In a state chock full of freshwater reservoirs and dozens of prime offshore fishing opportunities, there’s one spot that could be overlooked that offers a unique fishing opportunity for anglers.
The Chowan River runs from the Virginia State Line all the way to the Albemarle Sound and it’s fishing is fine. Think about this for a minute. Where else can you catch a crappie and a flounder in the same waters? The freshwater and brackish waters that come up out of the sound mix species quite frequently, especially down at the mouth of the river before it ends in the sound.
The Chowan is what natives call a blackwater river. It is formed by the merging of the Nottoway and Blackwater rivers near the North Carolina/Virginia Border. It is later joined by the Meherrin River and flows to the Albemarle.
What can you catch? We’ve already mentioned crappie and flounder. Most of the river is excellent for largemouth bass, striped bass, huge catfish and all kinds of panfish – bream, chinquapins, sunfish and the like. Down at the mouth of the river, there are also redfish for the taking as well. Live bait is best for flounder and redfish. The Chowan River is often called the “Capital of the river herring” fishery.
Freshwater fish like panfish are best on live bait like grass shrimp, crickets or worms. Crappie like to eat minnows, but will also hit jigs and other small artificial lures.

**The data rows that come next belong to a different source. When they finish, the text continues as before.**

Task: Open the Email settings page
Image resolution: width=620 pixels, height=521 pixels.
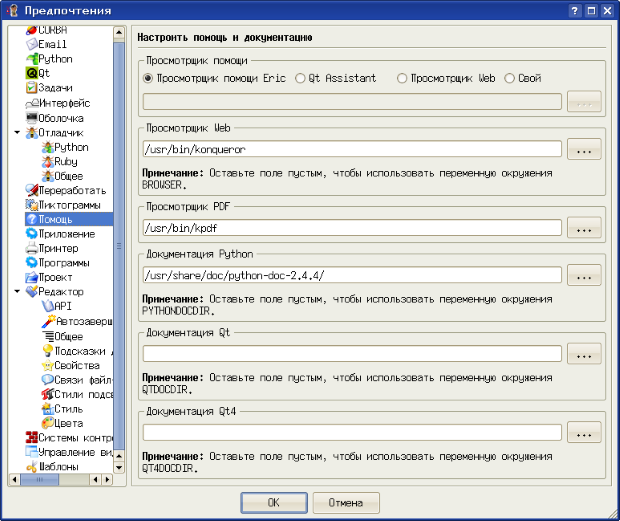Action: click(52, 44)
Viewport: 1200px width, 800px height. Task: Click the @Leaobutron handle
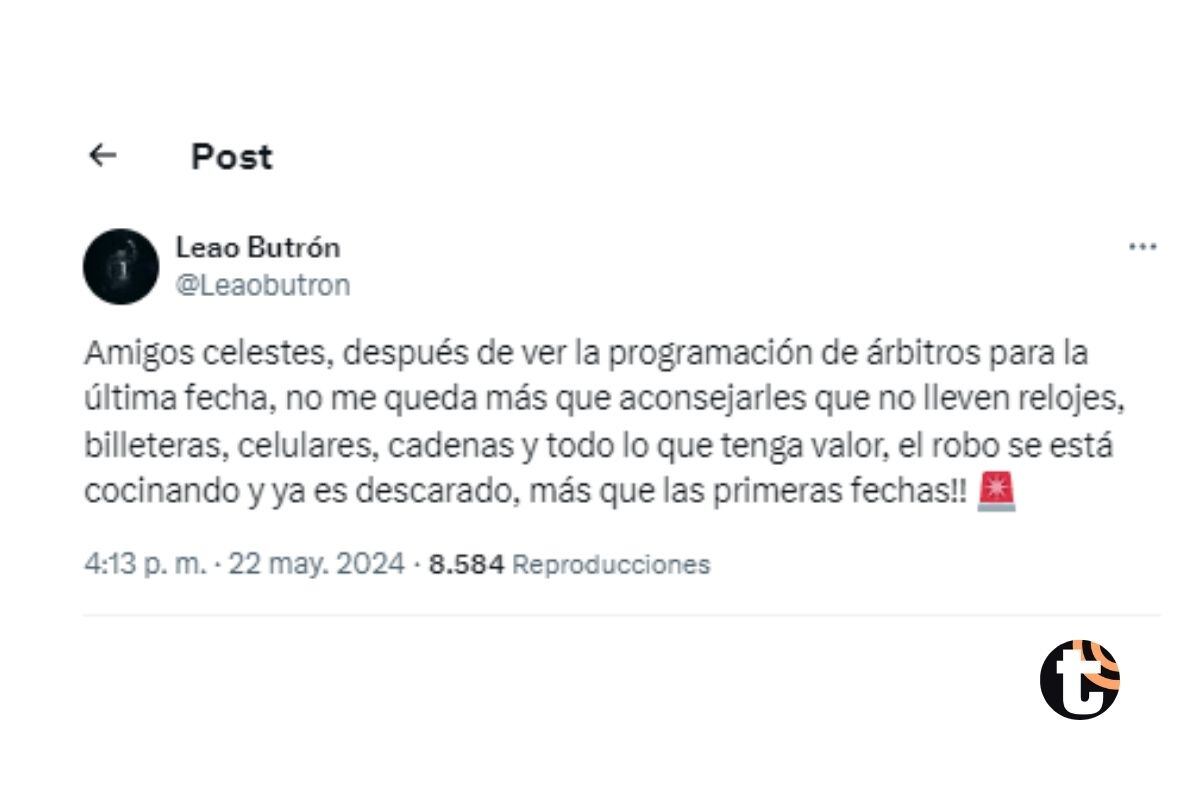click(x=264, y=284)
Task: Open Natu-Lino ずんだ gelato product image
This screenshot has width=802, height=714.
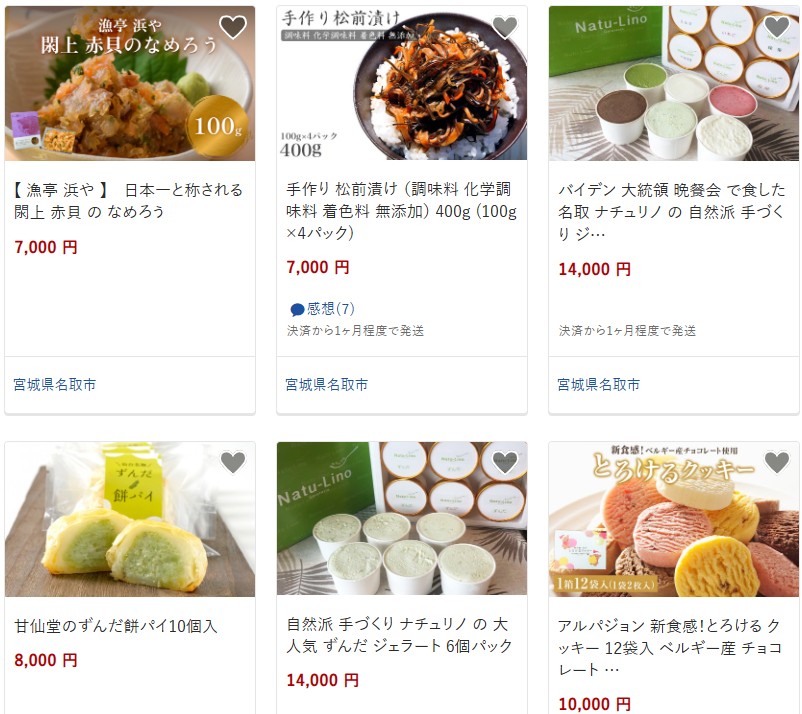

Bass anglers here find that spinnerbaits and buzzbaits work well early and late, especially in the semi-clear tea colored water of the river. When the fish get up in tops or other structures, plastic worms and creature baits work well. Worms work well along the cypress trees. Dark colors are the favorites for many anglers. Crankbaits will work as well, especially when the fish are chasing shad or small bream. Try to figure out what the fish are eating and match the color of your crankbait to either shad or bream patterns.
The river flows 50 miles and has a huge drainage area. There are a few deep spots in the river, like around Holiday Island, but for the most part the river is 15-18 feet deep. The drainage and the swampland that surrounds the river keeps it rich with nutrients. The rising and falling tide also keeps the water moving, although the tide heights usually vary between a foot or 18 inches based on low or high tide. The river is narrow in some places, less than a quarter mile wide. But it also has areas that are two miles wide, especially close to the mouth. All along the way, the river is lined with great fishing habitat provided by stands of cypress trees along the bank.
Being familiar with the waters is key. That’s why a good guide is worth the money. They can take you up the rivers or into areas like Bennett’s Creek, which connects the river with Merchant’s Millpond State Park. There’s also the Wiccacon River that is accessible if you know where to go. Striped bass fishermen use silver or shad colored baits, or hair jigs. The striped bass population is thriving here and there are quite a few older fish caught, which shows the fishing is healthy today and for the future.
Located near the mouth of the river, the town of Edenton is the County Seat and the largest community along the river. Edenton has several motels and bed and breakfasts and lots of restaurants and places to get fishing supplies. It’s also home to several great guides.
Edenton is a historical site with lots of things to do like visit the Edenton National Fish Hatchery, the Roanoke River Lighthouse or areas like the James Iredell House, the Penelope Barker House of the Elizabeth Gardens. You can also study up on the Civil War history of the region and stories about how Union ships sailed up the river bombarding Confederate posts along the way.
But if you play your cards right, you’ll be more interested in telling fish stories than old war stories.
Also, about halfway down the river, the Rocky Hock Campground also offers a place to stay overnight and launch your boat. It is located on the eastern side of the river.
While not as wide open and daunting as some of the North Carolina waters along the Atlantic Ocean, the Chowan River still offers challenges for anglers who are not familiar with the waters. Different species run in different spots along the river and there’s nothing more relaxing or rewarding than hiring a guide to take you down the river. Just the knowledge you pick up from a seasoned angler is worth a huge part of the price. Whether you want to catch a crappie or a flounder, check out local guides along the river and at the mouth near Edenton. It’ll make your trip one to remember.